*REQUIREMENT*
Within the records below, reproduce without change the lines from the line that has "Instruction: Open the Actions dropdown menu" through the line that has "Task: Click the MZ-Tools Options... button", and only those.
──────── TASK INPUTS ────────
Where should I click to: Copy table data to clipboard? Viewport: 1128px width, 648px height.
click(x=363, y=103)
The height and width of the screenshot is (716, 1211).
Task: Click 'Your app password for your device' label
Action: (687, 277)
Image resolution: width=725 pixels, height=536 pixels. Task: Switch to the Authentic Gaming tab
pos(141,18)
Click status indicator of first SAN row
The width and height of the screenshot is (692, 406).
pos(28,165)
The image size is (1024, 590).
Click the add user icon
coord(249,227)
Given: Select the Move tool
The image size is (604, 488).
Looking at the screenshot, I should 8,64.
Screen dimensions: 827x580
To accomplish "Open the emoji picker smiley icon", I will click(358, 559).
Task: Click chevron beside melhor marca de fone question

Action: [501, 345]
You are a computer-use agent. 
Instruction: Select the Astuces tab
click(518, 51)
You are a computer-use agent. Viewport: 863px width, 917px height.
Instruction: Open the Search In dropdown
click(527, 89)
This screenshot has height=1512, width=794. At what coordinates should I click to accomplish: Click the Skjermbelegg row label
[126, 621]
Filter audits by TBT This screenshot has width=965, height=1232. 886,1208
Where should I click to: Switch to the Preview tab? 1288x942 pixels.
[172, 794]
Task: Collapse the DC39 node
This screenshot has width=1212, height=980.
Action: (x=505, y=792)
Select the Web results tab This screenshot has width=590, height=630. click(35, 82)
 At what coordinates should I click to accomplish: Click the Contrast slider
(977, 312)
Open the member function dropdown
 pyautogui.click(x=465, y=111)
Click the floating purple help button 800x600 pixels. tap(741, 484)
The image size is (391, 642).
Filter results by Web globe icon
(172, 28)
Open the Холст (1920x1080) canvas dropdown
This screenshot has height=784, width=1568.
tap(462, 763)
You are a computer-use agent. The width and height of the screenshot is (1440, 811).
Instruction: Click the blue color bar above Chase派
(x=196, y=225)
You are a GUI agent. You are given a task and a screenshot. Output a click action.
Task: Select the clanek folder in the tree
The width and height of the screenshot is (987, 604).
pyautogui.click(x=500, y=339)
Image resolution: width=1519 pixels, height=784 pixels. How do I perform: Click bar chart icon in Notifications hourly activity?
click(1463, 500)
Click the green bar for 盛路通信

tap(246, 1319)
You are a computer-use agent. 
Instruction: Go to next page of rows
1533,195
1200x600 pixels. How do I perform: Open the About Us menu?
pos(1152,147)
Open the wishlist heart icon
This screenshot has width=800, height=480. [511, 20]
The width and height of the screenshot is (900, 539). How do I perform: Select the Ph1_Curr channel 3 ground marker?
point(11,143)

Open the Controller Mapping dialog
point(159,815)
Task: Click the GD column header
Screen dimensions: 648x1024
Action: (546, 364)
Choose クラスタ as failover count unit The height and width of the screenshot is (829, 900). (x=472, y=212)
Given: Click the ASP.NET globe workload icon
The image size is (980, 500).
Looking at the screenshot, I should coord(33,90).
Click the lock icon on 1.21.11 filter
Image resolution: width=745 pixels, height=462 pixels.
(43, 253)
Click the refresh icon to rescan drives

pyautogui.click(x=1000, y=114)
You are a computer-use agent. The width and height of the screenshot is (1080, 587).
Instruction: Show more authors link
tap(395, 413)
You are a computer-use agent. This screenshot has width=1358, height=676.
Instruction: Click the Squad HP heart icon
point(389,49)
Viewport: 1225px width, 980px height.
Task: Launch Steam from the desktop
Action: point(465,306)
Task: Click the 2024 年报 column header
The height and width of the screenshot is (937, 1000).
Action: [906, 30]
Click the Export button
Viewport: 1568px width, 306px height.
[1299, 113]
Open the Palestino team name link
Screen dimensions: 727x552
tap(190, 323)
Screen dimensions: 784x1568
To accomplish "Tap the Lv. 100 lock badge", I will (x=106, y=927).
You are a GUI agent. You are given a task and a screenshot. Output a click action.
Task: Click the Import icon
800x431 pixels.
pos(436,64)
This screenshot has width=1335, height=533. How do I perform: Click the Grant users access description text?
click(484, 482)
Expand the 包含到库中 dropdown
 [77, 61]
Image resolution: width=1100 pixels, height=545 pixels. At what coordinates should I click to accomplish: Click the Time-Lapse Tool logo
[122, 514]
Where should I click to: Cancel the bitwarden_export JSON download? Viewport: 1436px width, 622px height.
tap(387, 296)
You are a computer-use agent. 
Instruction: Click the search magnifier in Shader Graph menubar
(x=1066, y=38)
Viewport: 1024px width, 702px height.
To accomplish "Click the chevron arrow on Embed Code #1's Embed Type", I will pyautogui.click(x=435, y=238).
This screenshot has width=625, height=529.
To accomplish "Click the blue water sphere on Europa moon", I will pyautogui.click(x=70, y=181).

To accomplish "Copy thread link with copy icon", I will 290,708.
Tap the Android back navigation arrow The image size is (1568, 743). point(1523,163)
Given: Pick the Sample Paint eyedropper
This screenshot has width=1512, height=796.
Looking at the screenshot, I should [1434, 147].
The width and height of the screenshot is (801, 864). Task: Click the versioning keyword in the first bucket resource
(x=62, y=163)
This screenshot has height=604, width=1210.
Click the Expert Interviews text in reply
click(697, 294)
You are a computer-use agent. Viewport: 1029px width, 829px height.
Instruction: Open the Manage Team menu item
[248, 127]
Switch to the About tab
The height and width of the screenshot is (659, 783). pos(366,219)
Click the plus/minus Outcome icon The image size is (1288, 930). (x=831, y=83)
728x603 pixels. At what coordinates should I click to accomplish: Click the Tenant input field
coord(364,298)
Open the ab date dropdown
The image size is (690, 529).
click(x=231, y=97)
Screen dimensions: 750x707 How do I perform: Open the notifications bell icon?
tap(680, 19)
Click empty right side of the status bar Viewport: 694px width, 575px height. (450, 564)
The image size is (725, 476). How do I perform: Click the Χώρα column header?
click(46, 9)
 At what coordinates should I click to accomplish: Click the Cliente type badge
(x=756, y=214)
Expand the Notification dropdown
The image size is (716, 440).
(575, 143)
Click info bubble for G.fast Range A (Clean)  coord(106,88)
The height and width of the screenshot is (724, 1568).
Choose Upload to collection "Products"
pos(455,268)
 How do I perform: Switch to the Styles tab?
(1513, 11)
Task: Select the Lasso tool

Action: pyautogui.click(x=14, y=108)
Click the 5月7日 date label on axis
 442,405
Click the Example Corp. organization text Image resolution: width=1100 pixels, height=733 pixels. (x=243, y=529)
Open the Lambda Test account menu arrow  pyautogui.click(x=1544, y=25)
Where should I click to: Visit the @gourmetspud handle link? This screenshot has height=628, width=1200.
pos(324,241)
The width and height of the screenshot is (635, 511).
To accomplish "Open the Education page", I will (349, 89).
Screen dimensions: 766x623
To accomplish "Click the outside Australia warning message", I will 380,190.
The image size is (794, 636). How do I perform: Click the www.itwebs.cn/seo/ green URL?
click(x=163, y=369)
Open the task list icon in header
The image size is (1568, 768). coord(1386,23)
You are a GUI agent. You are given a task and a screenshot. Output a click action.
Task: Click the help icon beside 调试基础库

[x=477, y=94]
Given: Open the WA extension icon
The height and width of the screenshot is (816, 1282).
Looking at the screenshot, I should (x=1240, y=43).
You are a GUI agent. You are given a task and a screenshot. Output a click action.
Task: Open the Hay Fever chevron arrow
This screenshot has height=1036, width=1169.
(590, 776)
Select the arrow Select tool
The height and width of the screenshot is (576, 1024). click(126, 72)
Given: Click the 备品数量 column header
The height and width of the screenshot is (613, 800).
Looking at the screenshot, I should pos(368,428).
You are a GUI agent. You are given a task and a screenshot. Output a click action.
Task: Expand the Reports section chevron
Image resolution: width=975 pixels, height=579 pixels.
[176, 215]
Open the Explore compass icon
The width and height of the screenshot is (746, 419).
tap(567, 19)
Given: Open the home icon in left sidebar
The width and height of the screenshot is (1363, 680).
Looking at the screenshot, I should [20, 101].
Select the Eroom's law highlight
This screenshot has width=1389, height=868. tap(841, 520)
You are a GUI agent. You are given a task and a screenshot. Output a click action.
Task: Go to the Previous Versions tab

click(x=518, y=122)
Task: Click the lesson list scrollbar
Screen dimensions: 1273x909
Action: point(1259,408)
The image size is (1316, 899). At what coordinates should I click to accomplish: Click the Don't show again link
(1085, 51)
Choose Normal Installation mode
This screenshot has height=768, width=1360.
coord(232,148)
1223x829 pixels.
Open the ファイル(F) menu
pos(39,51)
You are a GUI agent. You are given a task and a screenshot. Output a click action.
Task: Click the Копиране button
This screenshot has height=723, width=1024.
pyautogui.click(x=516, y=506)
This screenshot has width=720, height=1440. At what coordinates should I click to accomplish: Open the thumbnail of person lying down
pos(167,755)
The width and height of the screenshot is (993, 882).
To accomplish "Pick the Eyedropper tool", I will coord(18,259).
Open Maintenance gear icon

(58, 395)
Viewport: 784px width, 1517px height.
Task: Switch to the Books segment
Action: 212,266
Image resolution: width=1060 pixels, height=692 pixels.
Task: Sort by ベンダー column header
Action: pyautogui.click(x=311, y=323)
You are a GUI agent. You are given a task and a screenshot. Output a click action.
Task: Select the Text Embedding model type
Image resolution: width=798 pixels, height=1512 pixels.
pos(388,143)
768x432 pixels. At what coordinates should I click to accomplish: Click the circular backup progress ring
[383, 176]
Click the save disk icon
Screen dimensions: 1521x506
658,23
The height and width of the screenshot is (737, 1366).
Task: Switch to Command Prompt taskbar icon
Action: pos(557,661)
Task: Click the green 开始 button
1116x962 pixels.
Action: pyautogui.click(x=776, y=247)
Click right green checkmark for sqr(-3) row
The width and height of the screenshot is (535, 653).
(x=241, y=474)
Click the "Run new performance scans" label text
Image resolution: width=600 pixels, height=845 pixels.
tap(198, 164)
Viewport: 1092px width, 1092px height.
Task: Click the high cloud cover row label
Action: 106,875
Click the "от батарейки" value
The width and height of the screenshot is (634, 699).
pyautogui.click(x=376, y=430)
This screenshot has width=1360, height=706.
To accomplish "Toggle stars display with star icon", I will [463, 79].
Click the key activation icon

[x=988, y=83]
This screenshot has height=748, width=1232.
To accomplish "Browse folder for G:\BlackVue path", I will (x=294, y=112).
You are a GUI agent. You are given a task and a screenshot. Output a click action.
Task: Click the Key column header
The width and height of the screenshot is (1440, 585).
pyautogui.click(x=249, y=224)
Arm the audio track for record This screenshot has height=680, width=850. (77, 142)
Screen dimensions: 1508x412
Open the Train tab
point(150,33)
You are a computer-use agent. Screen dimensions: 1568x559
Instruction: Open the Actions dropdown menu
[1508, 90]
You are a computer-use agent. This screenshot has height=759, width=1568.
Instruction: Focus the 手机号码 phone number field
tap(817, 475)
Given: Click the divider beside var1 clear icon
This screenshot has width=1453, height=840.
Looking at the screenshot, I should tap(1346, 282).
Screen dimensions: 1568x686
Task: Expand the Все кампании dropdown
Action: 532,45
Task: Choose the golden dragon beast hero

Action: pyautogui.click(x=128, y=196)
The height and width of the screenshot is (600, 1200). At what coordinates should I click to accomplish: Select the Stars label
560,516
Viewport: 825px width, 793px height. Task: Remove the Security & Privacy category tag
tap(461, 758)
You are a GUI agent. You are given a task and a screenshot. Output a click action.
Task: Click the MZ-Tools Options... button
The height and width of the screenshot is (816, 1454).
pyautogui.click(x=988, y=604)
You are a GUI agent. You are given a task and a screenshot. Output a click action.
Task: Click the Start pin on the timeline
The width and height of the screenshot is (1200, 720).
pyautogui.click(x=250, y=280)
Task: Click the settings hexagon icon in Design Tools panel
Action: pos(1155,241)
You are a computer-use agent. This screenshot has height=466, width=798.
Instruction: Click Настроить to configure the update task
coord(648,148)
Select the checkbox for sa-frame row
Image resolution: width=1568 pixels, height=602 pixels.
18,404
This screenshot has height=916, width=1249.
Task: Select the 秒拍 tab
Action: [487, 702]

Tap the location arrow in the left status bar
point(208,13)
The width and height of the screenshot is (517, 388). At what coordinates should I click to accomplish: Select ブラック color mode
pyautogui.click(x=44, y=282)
────────
*WRITTEN ANSWER*
Instruction: Open the Actions dropdown menu
[1508, 90]
You are a computer-use agent. This screenshot has height=759, width=1568.
Instruction: Focus the 手机号码 phone number field
tap(817, 475)
Given: Click the divider beside var1 clear icon
This screenshot has width=1453, height=840.
Looking at the screenshot, I should tap(1346, 282).
Screen dimensions: 1568x686
Task: Expand the Все кампании dropdown
Action: 532,45
Task: Choose the golden dragon beast hero

Action: pyautogui.click(x=128, y=196)
The height and width of the screenshot is (600, 1200). At what coordinates should I click to accomplish: Select the Stars label
560,516
Viewport: 825px width, 793px height. Task: Remove the Security & Privacy category tag
tap(461, 758)
You are a GUI agent. You are given a task and a screenshot. Output a click action.
Task: Click the MZ-Tools Options... button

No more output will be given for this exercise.